29/05/2022 / 10:25
Marta Velasco


Imagenes

Moment de la lune

Antes  de que el Rey pasase fugazmente por su casa, tuvimos la semana de la Menstruación, así, como si estuviese de oferta en el Corte Inglés.


Se fue la ola de calor, cocinado con polvo del Sahara en suspensión, riego mis plantas sedientas y repaso la prensa, a ver si se me enciende una bombilla como las que Ibáñez ponía a Mortadelo en la cabeza. Recuerdo con gratitud a todos los seres graciosos y parlanchines que los dibujantes de historietas nos regalaban para iluminar nuestra vida de niños y, pensando en ellos, trato de escribir algo bonito y alentador para este mundo lleno de noticias alarmantes. 

La lectura me da ideas, pero la noticia manda y estos días la figura indiscutible ha sido el Rey Juan Carlos. Solo un 0’5 por ciento de españoles se muestran en la encuesta del CIS preocupados por la monarquía, son todos de la pandilla de Echenique, les molesta la corona que no tienen, pero no le pueden poner pegas al Rey Felipe, solo tendrían que aprender de él.  Por cierto, estupendo el artículo de Emilio Fernández-Galiano en Nueva Alcarria, escrito e ilustrado de manera intachable. 
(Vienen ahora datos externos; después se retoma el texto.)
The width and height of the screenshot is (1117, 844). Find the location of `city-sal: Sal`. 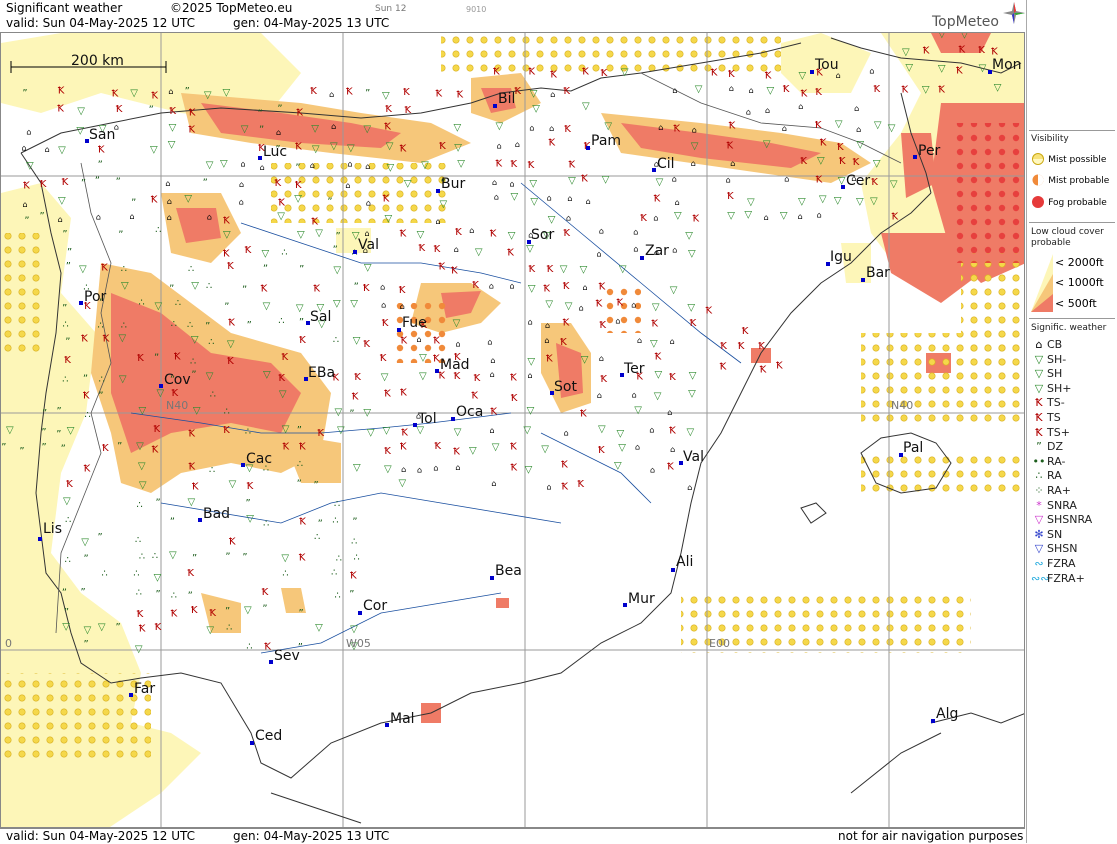

city-sal: Sal is located at coordinates (318, 317).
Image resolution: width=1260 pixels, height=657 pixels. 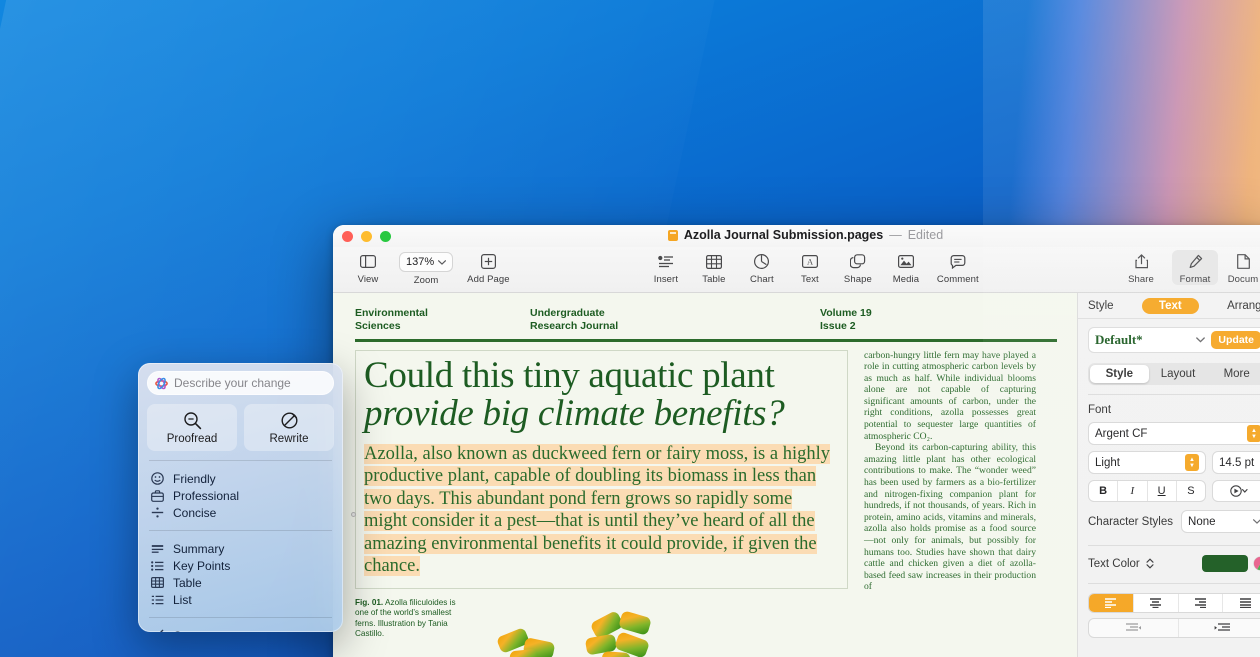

Antes de que el Rey pasase fugazmente por su casa, tuvimos la Semana de la Menstruación, así, como si estuviese de oferta en el Corte Inglés. Nunca, nunca, siendo mujer y mayor, habíamos hablado tanto sobre la menstruación y la pobreza menstrual, un hallazgo reciente de Irene y Jone, después de fracasar con la copa menstrual, que creíamos ofrenda para vampiros o un vermú para pasar el trance. Parece que nadie, en la historia de la humanidad femenina, hemos padecido ese hecho fisiológico o castigo bíblico hasta que ellas, la pareja del mes, descubrieron y lanzaron al estrellato la menstruación, regla, periodo…  o Moment de la Lune, como dicen las francesas más elegantes. Las ministras organizan estas bobadas para entretener su ocio, pero no han hecho lo único que podían hacer: bajar el impuesto sobre támpax y compresas.

La guerra de Ucrania y el Covid no abren el telediario, a pesar de lo que representan, la actualidad está hoy en la viruela del mono. Dicen los expertos que de esta pandemia HSH, no vamos a tener más de una veintena de casos en alguna sauna y que no reviste gravedad, ya lo dijeron con el Covid en su día, pero en televisión no nos han ahorrado las vistas más repulsivas. Ojo con ello.

Nunca he temido tanto por nuestro país, nunca las maniobras políticas del gobierno han sido tan discutidas, tan contrarias a lo que prometieron. Daba sentido a mi vida sentirme en un país libre, respetado, con derechos y con seguridad jurídica. Ahora dan sentido a mi vida mis amigos, mi familia y los recuerdos color sepia de cuando iba a comprar los tebeos, apretando en el bolsillo la pequeña paga semanal, para convertir el peor domingo lluvioso del invierno en el mejor día de la semana, leyendo a Mortadelo y Filemón, La Familia Cebolleta o La pequeña Lulú. Tendré que recurrir a esos momentos alegres, olvidemos el dolor y el malhumor. Seamos felices un rato cada día.